*EXTRACTED DATA*.

--- begin ---

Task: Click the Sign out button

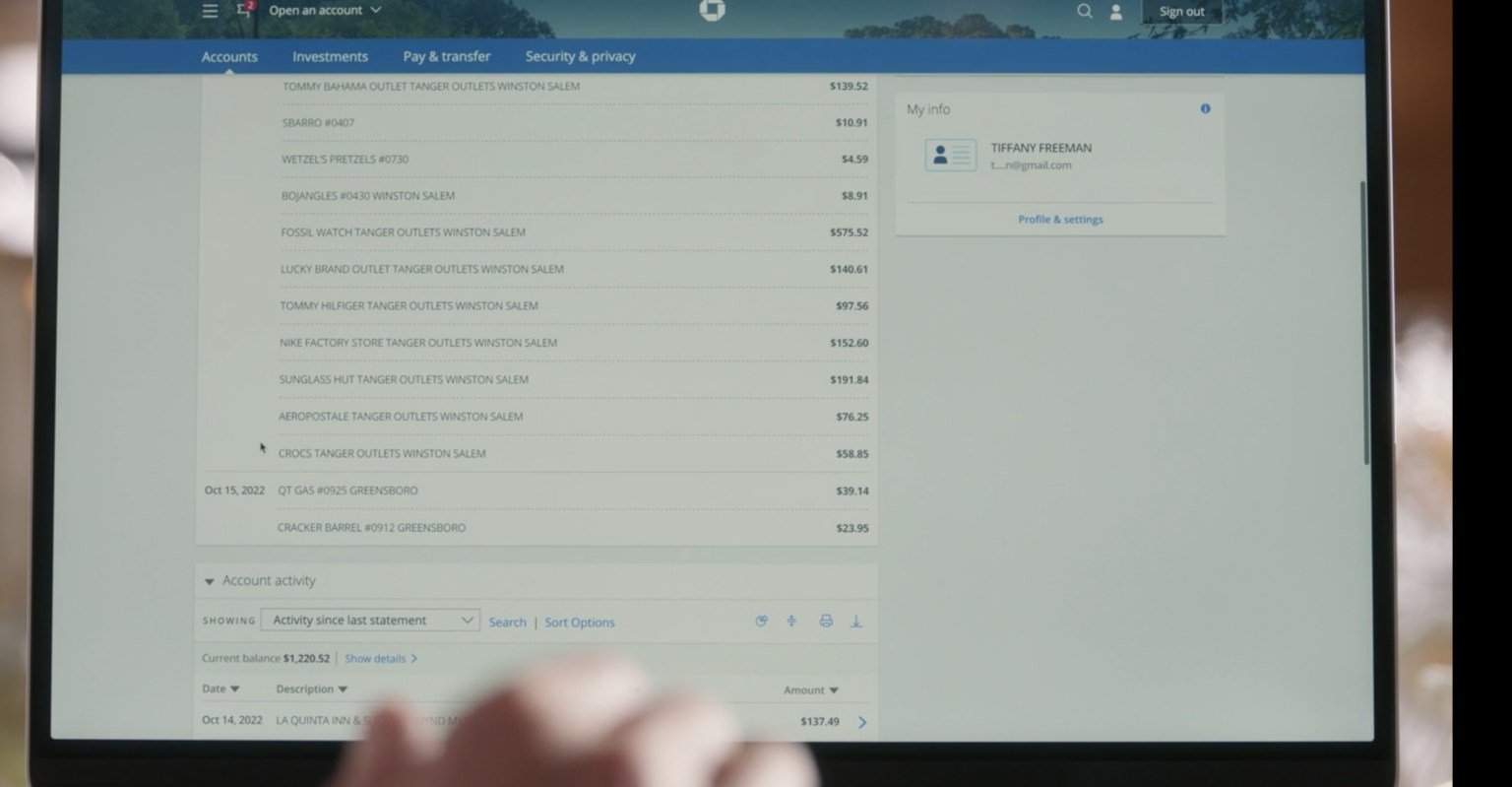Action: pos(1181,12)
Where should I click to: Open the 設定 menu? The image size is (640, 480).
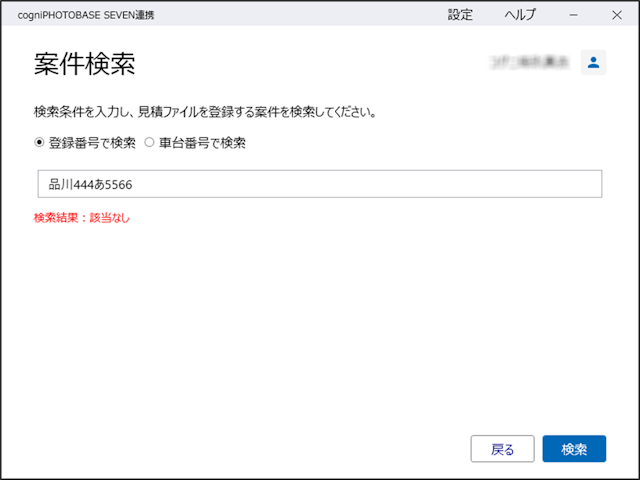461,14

--- end ---
--- begin ---

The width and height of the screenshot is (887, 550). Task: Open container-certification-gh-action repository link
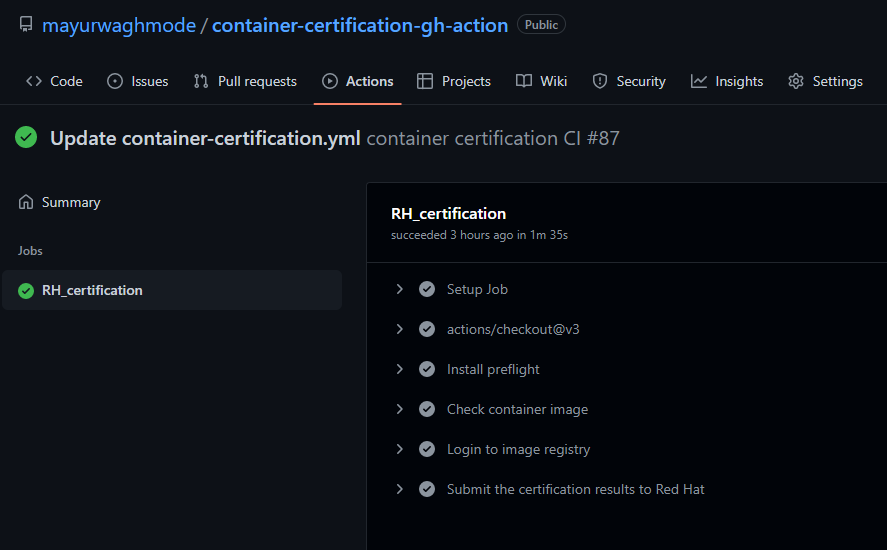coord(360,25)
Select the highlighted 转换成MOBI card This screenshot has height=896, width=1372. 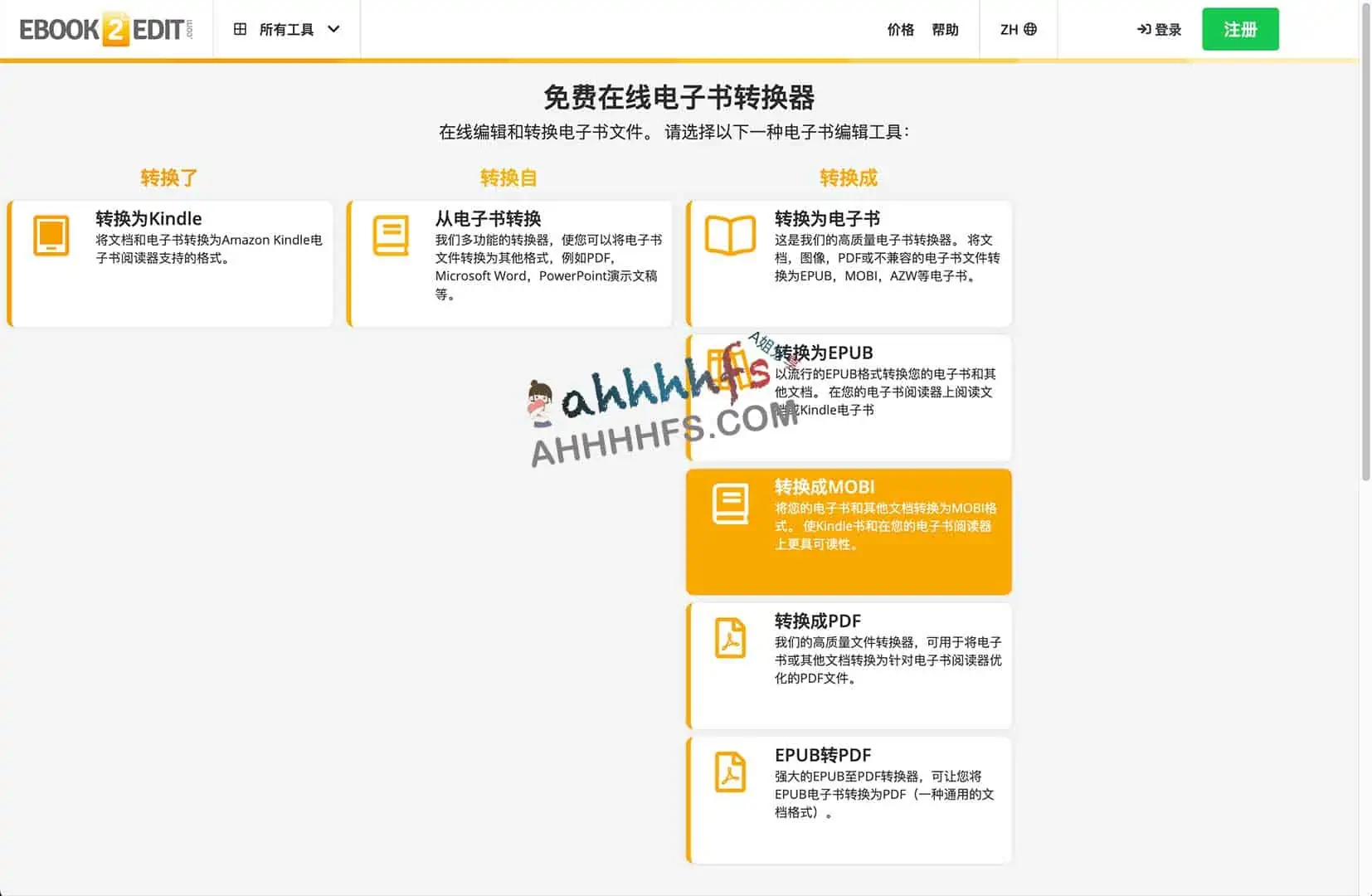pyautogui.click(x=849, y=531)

--- end ---

Please collect each line of the records above that contains the word "Task" and copy those lines in full.

*EXERCISE RESULT*.
Task: Click the Sign out button
The width and height of the screenshot is (887, 550). Task: Open container-certification-gh-action repository link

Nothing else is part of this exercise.